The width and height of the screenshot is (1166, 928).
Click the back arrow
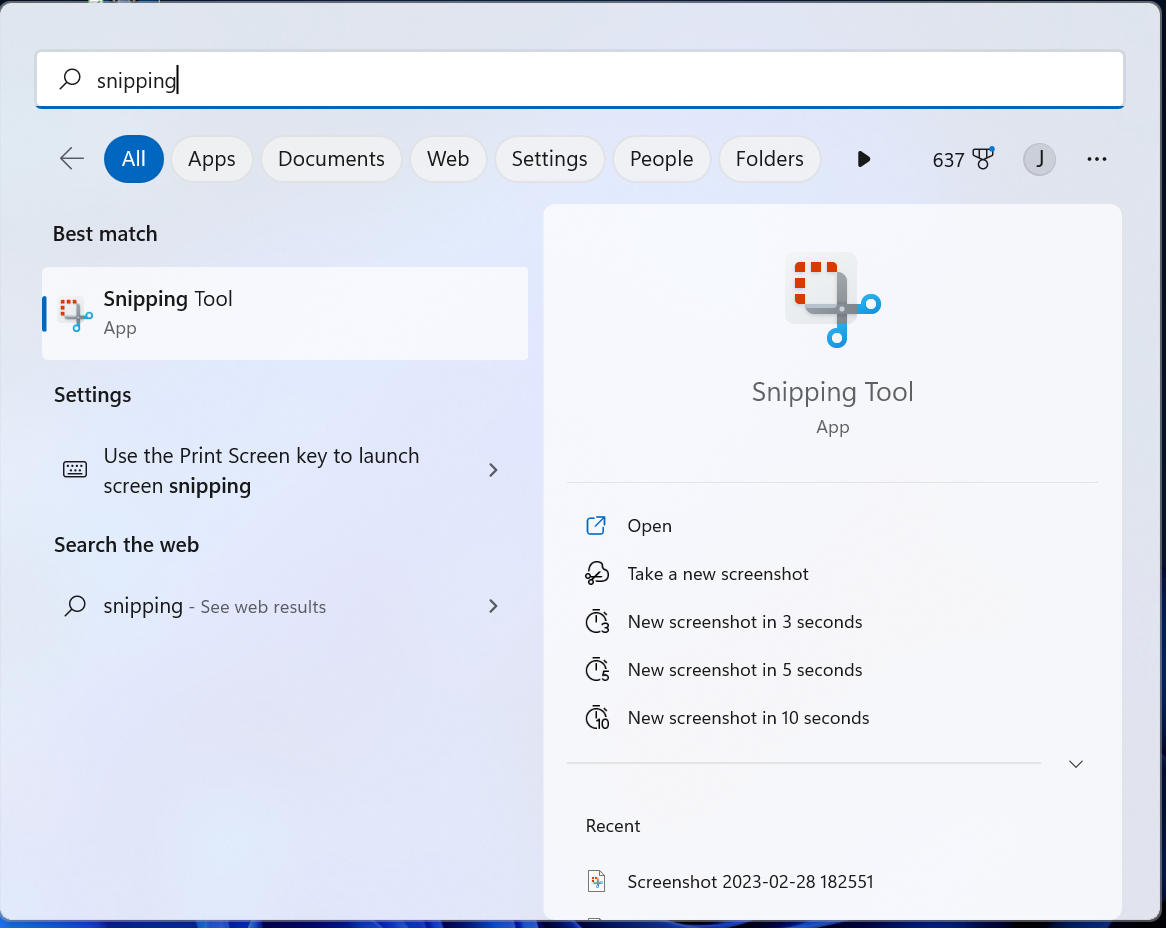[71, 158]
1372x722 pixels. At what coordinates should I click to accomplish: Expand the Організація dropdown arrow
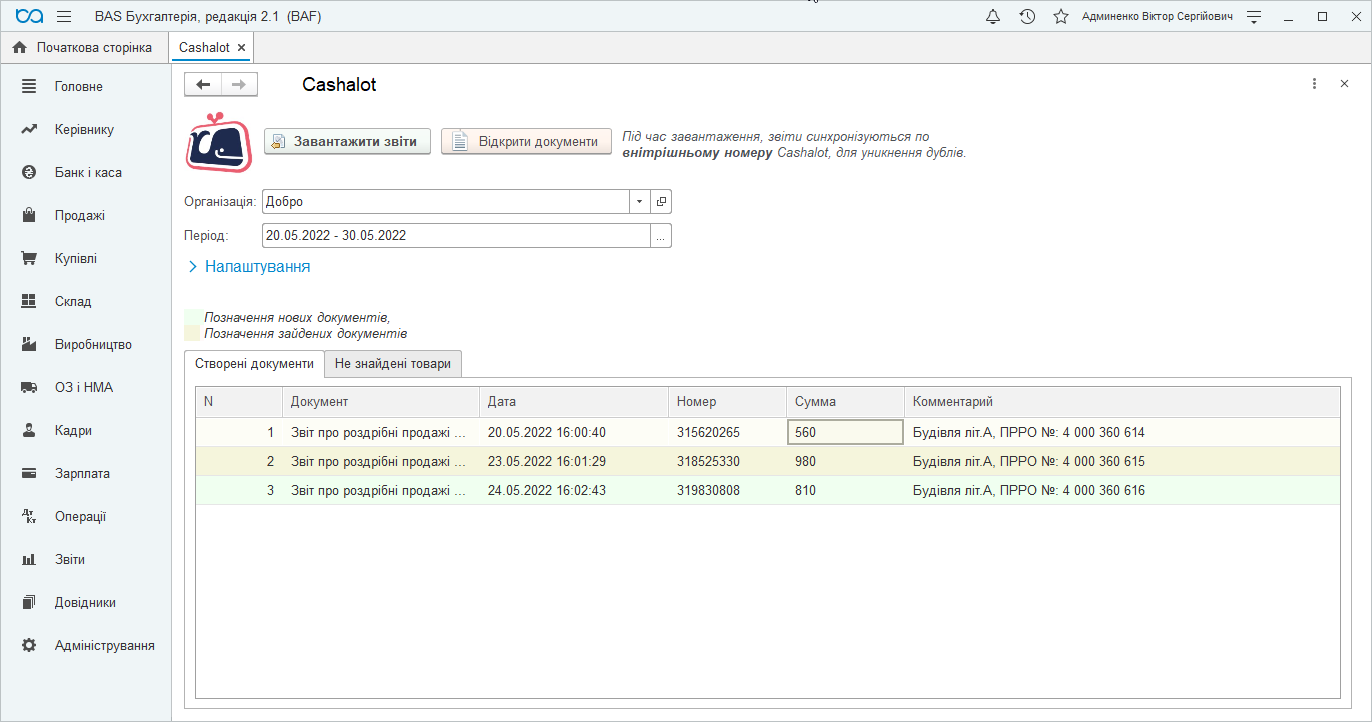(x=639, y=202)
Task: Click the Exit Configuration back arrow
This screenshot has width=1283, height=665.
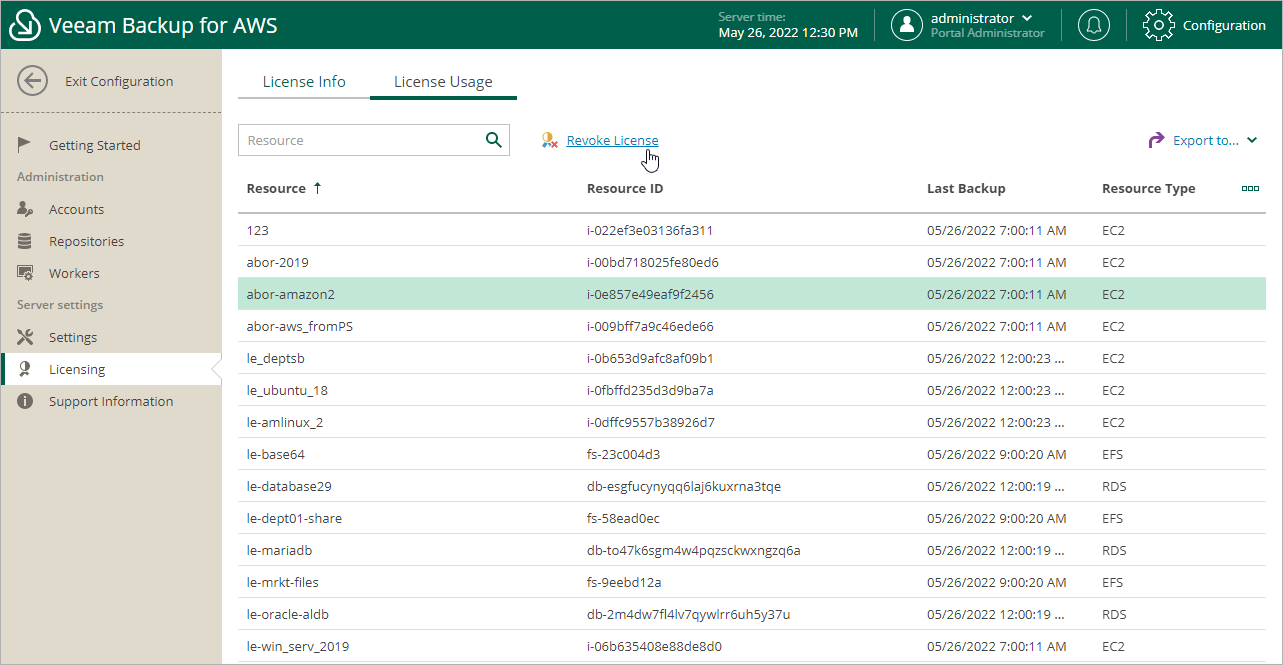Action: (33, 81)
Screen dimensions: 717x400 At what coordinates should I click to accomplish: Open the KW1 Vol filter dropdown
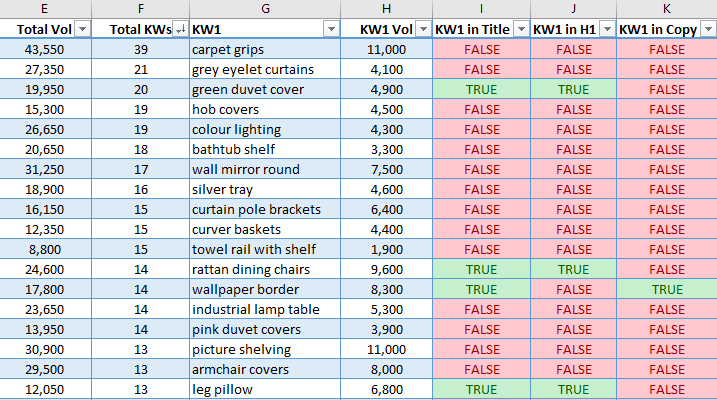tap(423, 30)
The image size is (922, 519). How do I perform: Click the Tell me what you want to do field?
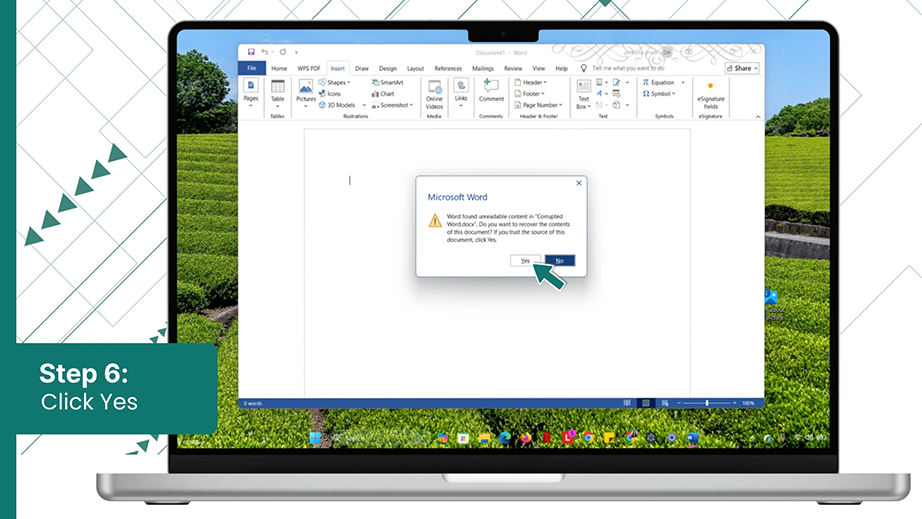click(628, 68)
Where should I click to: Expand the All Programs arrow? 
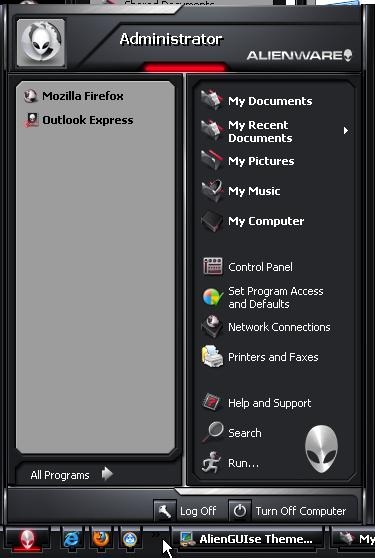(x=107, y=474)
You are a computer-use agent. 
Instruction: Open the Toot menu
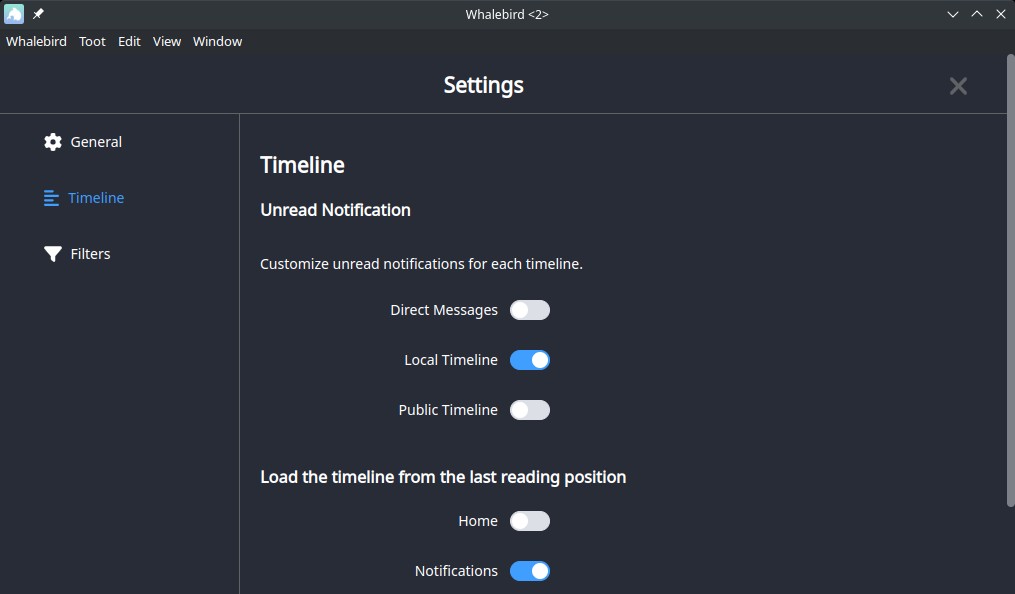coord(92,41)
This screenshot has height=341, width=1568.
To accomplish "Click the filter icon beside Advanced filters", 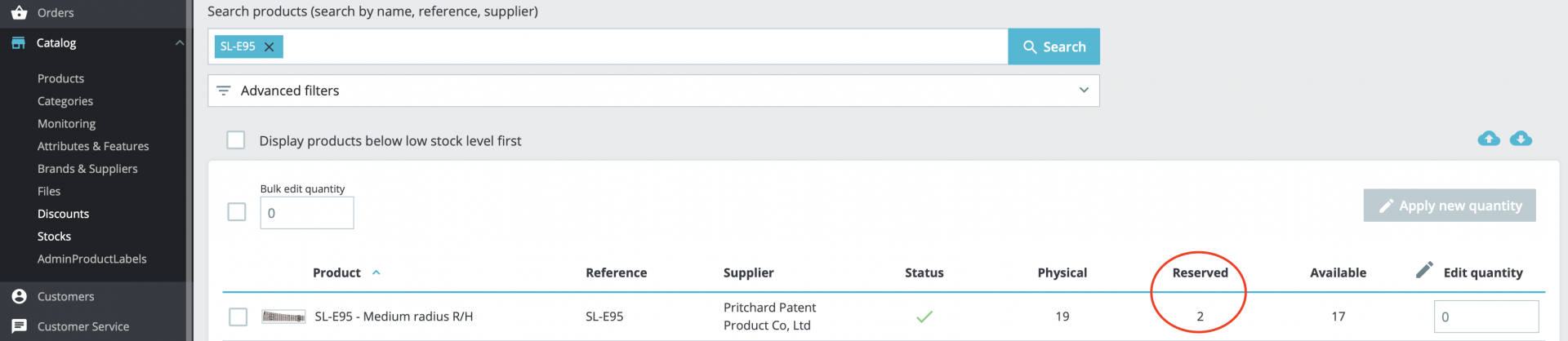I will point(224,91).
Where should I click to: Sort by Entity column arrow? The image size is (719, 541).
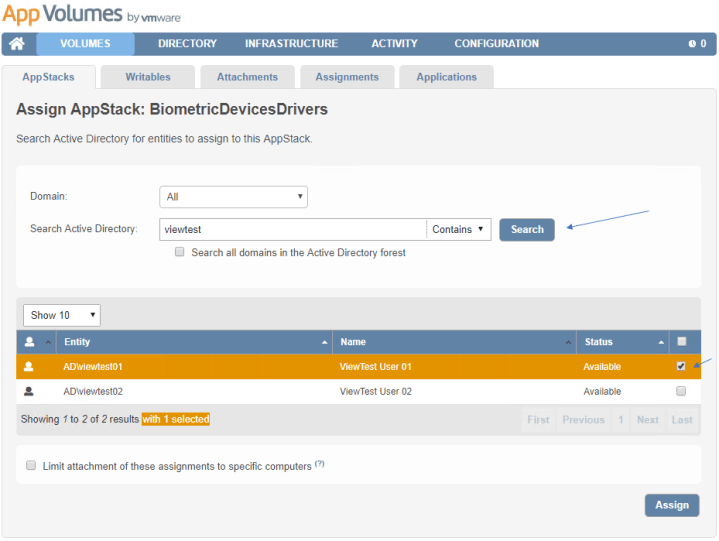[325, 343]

◆ ◆ ◆

- _Problem to work on_
The reply should consist only of the lines running from the one with "Where should I click to: Sort" through the end of the material, both included, copied exactly; please omit pictures.

- _Solution for this task_
Where should I click to: Sort by Entity column arrow? The image size is (719, 541).
[325, 343]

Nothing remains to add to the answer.